### EXERCISE INSTRUCTIONS
Reproduce all records exactly.

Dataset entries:

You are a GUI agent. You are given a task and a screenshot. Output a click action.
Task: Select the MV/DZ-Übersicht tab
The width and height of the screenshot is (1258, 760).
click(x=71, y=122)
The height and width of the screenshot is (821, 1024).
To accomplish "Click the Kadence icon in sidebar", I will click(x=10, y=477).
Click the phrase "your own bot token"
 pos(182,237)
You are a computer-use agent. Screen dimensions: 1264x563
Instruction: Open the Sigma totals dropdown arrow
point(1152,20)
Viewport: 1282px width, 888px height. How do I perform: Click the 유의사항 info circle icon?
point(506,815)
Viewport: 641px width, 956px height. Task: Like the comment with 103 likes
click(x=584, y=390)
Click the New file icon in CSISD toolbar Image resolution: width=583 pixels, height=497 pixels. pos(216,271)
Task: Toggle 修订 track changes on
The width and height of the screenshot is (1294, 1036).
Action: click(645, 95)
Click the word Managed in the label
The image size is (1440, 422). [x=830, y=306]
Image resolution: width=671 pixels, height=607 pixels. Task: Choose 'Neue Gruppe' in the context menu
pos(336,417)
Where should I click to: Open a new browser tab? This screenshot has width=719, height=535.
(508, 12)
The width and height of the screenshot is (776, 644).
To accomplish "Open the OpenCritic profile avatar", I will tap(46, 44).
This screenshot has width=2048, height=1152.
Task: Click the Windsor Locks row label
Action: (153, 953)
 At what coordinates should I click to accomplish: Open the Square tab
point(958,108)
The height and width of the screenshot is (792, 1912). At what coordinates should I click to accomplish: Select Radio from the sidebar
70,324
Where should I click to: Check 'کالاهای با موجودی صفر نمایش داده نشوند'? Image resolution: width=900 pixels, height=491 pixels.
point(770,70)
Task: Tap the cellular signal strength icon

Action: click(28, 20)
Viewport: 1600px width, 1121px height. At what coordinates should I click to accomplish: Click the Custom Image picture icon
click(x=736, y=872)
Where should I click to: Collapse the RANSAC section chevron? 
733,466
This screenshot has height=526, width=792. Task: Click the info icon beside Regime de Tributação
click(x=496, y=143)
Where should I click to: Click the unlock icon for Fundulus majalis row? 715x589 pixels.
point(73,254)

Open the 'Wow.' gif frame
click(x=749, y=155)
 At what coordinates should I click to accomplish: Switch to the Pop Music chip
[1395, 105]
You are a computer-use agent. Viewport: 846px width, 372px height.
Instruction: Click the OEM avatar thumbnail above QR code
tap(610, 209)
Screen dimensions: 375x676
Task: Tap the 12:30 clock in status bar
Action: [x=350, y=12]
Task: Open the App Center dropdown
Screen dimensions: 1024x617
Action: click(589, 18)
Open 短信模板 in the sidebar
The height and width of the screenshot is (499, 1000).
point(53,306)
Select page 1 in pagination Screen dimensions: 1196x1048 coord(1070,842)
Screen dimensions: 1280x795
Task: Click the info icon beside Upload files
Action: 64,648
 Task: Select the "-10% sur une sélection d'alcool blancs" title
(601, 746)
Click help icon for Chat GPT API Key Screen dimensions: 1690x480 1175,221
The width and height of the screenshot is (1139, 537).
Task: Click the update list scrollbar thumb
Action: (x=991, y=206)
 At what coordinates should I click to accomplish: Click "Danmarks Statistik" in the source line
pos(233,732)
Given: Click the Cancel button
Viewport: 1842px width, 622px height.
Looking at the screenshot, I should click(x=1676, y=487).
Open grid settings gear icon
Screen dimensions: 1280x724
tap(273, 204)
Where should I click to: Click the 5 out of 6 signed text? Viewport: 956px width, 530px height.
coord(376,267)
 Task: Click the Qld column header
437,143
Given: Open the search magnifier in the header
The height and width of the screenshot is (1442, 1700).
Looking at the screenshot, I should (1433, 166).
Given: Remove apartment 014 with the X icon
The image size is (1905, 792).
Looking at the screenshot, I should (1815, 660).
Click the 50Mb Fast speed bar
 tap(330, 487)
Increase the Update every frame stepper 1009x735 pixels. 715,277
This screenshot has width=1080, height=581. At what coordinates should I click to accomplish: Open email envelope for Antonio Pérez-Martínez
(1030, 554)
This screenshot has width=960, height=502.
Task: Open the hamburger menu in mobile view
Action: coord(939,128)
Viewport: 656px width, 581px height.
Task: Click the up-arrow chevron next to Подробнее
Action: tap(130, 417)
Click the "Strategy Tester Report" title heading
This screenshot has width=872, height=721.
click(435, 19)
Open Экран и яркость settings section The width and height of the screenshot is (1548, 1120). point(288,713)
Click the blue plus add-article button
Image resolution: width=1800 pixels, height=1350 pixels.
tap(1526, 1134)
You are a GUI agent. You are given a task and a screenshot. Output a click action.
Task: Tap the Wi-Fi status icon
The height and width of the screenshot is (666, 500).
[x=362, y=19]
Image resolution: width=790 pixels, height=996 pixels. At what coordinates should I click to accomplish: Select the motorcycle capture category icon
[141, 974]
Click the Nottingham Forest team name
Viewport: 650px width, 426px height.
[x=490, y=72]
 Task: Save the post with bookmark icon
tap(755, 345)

### RESULT FOR THIS TASK
You are a GUI agent. You are given a task and a screenshot. Output a click action.
Task: Select the MV/DZ-Übersicht tab
The width and height of the screenshot is (1258, 760).
click(x=71, y=122)
The height and width of the screenshot is (821, 1024).
To accomplish "Click the Kadence icon in sidebar", I will click(x=10, y=477).
Click the phrase "your own bot token"
 pos(182,237)
You are a computer-use agent. Screen dimensions: 1264x563
Instruction: Open the Sigma totals dropdown arrow
point(1152,20)
Viewport: 1282px width, 888px height. How do I perform: Click the 유의사항 info circle icon?
point(506,815)
Viewport: 641px width, 956px height. Task: Like the comment with 103 likes
click(x=584, y=390)
Click the New file icon in CSISD toolbar Image resolution: width=583 pixels, height=497 pixels. pos(216,271)
Task: Toggle 修订 track changes on
The width and height of the screenshot is (1294, 1036).
Action: click(645, 95)
Click the word Managed in the label
The image size is (1440, 422). [x=830, y=306]
Image resolution: width=671 pixels, height=607 pixels. Task: Choose 'Neue Gruppe' in the context menu
pos(336,417)
Where should I click to: Open a new browser tab? This screenshot has width=719, height=535.
(508, 12)
The width and height of the screenshot is (776, 644).
To accomplish "Open the OpenCritic profile avatar", I will tap(46, 44).
This screenshot has width=2048, height=1152.
Task: Click the Windsor Locks row label
Action: (153, 953)
 At what coordinates should I click to accomplish: Open the Square tab
point(958,108)
The height and width of the screenshot is (792, 1912). At what coordinates should I click to accomplish: Select Radio from the sidebar
70,324
Where should I click to: Check 'کالاهای با موجودی صفر نمایش داده نشوند'? Image resolution: width=900 pixels, height=491 pixels.
point(770,70)
Task: Tap the cellular signal strength icon

Action: click(28, 20)
Viewport: 1600px width, 1121px height. At what coordinates should I click to accomplish: Click the Custom Image picture icon
click(x=736, y=872)
Where should I click to: Collapse the RANSAC section chevron? 
733,466
This screenshot has height=526, width=792. Task: Click the info icon beside Regime de Tributação
click(x=496, y=143)
Where should I click to: Click the unlock icon for Fundulus majalis row? 715x589 pixels.
point(73,254)

Open the 'Wow.' gif frame
click(x=749, y=155)
 At what coordinates should I click to accomplish: Switch to the Pop Music chip
[1395, 105]
You are a computer-use agent. Viewport: 846px width, 372px height.
Instruction: Click the OEM avatar thumbnail above QR code
tap(610, 209)
Screen dimensions: 375x676
Task: Tap the 12:30 clock in status bar
Action: [x=350, y=12]
Task: Open the App Center dropdown
Screen dimensions: 1024x617
Action: click(589, 18)
Open 短信模板 in the sidebar
The height and width of the screenshot is (499, 1000).
point(53,306)
Select page 1 in pagination Screen dimensions: 1196x1048 coord(1070,842)
Screen dimensions: 1280x795
Task: Click the info icon beside Upload files
Action: 64,648
 Task: Select the "-10% sur une sélection d'alcool blancs" title
(601, 746)
Click help icon for Chat GPT API Key Screen dimensions: 1690x480 1175,221
The width and height of the screenshot is (1139, 537).
Task: Click the update list scrollbar thumb
Action: (x=991, y=206)
 At what coordinates should I click to accomplish: Click "Danmarks Statistik" in the source line
pos(233,732)
Given: Click the Cancel button
Viewport: 1842px width, 622px height.
Looking at the screenshot, I should click(x=1676, y=487).
Open grid settings gear icon
Screen dimensions: 1280x724
tap(273, 204)
Where should I click to: Click the 5 out of 6 signed text? Viewport: 956px width, 530px height.
coord(376,267)
 Task: Click the Qld column header
437,143
Given: Open the search magnifier in the header
The height and width of the screenshot is (1442, 1700).
Looking at the screenshot, I should (1433, 166).
Given: Remove apartment 014 with the X icon
The image size is (1905, 792).
Looking at the screenshot, I should (1815, 660).
Click the 50Mb Fast speed bar
 tap(330, 487)
Increase the Update every frame stepper 1009x735 pixels. 715,277
This screenshot has width=1080, height=581. At what coordinates should I click to accomplish: Open email envelope for Antonio Pérez-Martínez
(1030, 554)
This screenshot has width=960, height=502.
Task: Open the hamburger menu in mobile view
Action: coord(939,128)
Viewport: 656px width, 581px height.
Task: Click the up-arrow chevron next to Подробнее
Action: tap(130, 417)
Click the "Strategy Tester Report" title heading
This screenshot has width=872, height=721.
click(435, 19)
Open Экран и яркость settings section The width and height of the screenshot is (1548, 1120). point(288,713)
Click the blue plus add-article button
Image resolution: width=1800 pixels, height=1350 pixels.
tap(1526, 1134)
You are a GUI agent. You are given a task and a screenshot. Output a click action.
Task: Tap the Wi-Fi status icon
The height and width of the screenshot is (666, 500).
[x=362, y=19]
Image resolution: width=790 pixels, height=996 pixels. At what coordinates should I click to accomplish: Select the motorcycle capture category icon
[141, 974]
Click the Nottingham Forest team name
Viewport: 650px width, 426px height.
[x=490, y=72]
 Task: Save the post with bookmark icon
tap(755, 345)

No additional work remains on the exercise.